● **PROBLEM TO SOLVE**
Pull out every line of the material below that contains the word "Globe", matching its capitalization exactly.

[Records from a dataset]

Begin

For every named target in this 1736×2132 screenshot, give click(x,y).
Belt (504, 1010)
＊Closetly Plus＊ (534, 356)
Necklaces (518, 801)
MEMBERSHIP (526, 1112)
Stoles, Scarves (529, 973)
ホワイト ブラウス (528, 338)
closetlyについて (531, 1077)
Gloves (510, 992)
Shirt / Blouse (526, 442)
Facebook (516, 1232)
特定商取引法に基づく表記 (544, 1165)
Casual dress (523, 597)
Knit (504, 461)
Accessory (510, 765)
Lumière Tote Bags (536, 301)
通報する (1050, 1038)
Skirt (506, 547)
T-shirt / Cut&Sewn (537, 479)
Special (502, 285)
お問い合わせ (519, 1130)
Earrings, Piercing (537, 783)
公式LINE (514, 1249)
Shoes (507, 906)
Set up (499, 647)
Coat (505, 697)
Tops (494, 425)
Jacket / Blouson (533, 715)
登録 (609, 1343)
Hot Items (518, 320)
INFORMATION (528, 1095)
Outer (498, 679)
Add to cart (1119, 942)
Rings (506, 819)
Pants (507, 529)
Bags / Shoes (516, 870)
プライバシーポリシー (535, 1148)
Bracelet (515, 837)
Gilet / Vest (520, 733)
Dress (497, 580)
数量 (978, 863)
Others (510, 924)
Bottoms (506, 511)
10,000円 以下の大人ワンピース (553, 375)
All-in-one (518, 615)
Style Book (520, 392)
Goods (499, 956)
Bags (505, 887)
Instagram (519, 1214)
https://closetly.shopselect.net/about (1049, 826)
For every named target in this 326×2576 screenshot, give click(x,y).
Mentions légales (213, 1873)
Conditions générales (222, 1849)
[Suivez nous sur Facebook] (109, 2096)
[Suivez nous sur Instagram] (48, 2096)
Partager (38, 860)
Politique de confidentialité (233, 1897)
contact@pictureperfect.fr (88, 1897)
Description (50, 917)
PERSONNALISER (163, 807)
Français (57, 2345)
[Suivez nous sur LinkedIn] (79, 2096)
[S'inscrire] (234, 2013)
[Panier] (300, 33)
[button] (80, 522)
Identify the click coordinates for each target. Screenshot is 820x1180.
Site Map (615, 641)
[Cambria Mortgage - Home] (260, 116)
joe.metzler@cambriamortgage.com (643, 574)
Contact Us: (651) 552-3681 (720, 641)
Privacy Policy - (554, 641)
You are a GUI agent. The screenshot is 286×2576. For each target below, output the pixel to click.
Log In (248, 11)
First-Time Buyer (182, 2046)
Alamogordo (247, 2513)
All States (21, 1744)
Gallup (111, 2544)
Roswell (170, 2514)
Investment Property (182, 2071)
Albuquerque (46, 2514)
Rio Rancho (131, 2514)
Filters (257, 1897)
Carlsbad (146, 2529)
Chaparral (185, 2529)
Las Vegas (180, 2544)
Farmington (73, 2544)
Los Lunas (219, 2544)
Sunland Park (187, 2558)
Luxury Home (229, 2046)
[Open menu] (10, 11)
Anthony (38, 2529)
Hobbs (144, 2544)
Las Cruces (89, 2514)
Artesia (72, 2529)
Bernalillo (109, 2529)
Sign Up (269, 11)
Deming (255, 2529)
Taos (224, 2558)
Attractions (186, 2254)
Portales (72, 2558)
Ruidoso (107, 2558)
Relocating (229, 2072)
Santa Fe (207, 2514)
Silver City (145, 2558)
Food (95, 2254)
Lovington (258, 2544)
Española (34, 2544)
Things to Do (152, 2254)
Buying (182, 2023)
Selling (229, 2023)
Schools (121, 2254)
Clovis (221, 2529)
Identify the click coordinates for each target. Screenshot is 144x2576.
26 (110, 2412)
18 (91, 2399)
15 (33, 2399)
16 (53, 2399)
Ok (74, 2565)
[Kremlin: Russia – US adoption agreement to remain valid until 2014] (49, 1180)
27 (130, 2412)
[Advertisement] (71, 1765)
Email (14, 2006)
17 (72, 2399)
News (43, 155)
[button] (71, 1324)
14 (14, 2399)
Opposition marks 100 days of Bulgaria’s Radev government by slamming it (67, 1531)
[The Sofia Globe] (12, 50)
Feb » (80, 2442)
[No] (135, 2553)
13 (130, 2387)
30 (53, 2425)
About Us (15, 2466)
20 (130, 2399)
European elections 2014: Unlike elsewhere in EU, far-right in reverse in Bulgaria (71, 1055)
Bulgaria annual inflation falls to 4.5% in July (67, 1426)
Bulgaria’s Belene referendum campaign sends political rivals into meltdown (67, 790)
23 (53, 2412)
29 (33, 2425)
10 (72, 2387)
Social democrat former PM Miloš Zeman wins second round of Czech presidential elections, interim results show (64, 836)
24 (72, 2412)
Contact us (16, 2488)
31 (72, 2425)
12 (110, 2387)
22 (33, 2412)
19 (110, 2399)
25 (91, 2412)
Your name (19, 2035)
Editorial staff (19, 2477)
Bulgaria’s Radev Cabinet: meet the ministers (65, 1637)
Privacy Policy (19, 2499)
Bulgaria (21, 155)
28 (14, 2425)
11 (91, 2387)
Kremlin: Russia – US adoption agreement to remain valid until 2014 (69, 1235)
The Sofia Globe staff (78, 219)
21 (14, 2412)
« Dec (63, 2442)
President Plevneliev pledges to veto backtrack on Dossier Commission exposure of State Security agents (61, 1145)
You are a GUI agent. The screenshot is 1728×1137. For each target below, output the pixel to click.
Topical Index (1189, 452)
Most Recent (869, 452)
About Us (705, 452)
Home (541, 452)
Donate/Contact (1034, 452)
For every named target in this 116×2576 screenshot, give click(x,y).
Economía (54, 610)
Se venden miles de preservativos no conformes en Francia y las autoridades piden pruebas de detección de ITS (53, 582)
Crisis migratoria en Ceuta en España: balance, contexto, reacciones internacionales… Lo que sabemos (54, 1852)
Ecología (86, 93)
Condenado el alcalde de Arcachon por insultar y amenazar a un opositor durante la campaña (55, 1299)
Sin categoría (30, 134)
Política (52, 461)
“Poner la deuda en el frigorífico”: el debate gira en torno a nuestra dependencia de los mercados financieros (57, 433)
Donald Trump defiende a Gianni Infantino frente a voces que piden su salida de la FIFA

End

● **EXERCISE RESPONSE**
[The Sofia Globe] (12, 50)
The Sofia Globe staff (78, 219)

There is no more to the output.